At every other circuit on the calendar, drivers complete a victory lap after taking the chequered flag. Drivers invariably use this opportunity to drive over the discarded marbles of rubber from the 80 tyres which have pounded the surface for an hour and a half.

This doesn’t happen at Spa, the longest track on the calendar, so cars are sent backwards up the pit lane immediately after the finish. While Russell pumped his fists in delight on his way to parc ferme, a defeated Hamilton said nothing over his radio.

“It was such a difficult race,” Russell said. “We spoke so much this morning about the two-stop, the three-stop. But suddenly the tyres, the car felt really, really good.

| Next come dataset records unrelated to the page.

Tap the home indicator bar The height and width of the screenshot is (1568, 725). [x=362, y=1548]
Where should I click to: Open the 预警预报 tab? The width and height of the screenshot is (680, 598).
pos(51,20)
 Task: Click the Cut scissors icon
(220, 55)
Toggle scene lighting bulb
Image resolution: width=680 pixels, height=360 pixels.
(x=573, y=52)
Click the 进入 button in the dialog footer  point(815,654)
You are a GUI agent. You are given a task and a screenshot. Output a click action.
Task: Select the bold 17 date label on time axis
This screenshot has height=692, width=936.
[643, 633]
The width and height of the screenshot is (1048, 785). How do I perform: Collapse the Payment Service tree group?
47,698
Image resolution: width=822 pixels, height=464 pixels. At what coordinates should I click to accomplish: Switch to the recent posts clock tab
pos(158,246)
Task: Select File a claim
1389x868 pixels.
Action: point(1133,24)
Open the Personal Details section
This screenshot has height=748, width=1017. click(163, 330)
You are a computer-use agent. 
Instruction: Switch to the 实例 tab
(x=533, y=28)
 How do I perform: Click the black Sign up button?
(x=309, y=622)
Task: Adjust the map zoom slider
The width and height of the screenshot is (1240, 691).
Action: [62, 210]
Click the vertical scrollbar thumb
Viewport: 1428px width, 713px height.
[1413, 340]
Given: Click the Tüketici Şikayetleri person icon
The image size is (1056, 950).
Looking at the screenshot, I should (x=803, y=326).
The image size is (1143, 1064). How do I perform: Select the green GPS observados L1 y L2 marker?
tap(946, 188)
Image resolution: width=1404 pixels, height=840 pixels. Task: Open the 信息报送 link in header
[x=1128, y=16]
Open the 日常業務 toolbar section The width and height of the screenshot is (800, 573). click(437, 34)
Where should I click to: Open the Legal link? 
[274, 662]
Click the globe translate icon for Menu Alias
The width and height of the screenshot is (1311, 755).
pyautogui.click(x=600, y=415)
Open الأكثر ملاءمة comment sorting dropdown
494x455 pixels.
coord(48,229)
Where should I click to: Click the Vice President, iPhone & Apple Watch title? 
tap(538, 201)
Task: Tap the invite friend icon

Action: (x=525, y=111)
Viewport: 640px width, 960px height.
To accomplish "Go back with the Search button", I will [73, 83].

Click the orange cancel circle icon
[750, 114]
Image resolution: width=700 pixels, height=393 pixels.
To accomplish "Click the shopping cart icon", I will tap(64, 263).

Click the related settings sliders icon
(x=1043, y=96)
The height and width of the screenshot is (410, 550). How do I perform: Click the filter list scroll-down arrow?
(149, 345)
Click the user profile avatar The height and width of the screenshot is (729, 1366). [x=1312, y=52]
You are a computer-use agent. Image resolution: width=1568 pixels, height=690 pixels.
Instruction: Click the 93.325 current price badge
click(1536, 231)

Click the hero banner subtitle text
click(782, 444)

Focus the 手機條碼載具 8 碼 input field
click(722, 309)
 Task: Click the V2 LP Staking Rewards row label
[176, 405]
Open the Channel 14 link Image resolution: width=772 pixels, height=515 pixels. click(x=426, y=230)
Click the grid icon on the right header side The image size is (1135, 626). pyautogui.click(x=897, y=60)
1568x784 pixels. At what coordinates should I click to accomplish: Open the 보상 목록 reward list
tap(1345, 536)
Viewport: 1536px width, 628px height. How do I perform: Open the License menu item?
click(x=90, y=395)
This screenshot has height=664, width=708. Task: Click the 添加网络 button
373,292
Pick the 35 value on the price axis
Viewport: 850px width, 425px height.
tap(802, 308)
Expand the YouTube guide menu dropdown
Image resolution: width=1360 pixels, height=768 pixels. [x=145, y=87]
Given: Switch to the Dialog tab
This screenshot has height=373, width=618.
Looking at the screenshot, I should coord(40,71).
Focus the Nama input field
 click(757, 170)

Lewis Hamilton, Mercedes, Spa-Francorchamps, 2024
One Mercedes was disqualified, meaning the other won
“I was looking at the gap to Lewis and the rate he was catching me and I just thought ‘there’s no reason why we can’t stay out here and do this one stop and try and make it work’.”

Hamilton had done almost everything he could have to earn the victory, all but find a way past his team mate at the end. Although happy to have been in a position to secure a one-two for his team, Hamilton’s disappointment at his team mate out-foxing him – and getting the chance to to begin with – was evident.

“George did a fantastic job today,” Hamilton conceded. “A fantastic effort to go the one-stop.

“It was pretty smooth sailing, to be honest. I was fully in control. I had plenty of pace and tyres and just didn’t end up as planned.”

Piastri’s unrivalled pace at the end of the race had not been enough for him to find a way by the Mercedes at the death. But on a day when Mercedes showed how strong they still were, Piastri was satisfied with his efforts.

“I think we executed a great race, had a quick car and ultimately just didn’t put it in the right position in qualifying yesterday,” he said. “Given where we started, very happy. But, ultimately, I think there was a bit more potential this weekend.”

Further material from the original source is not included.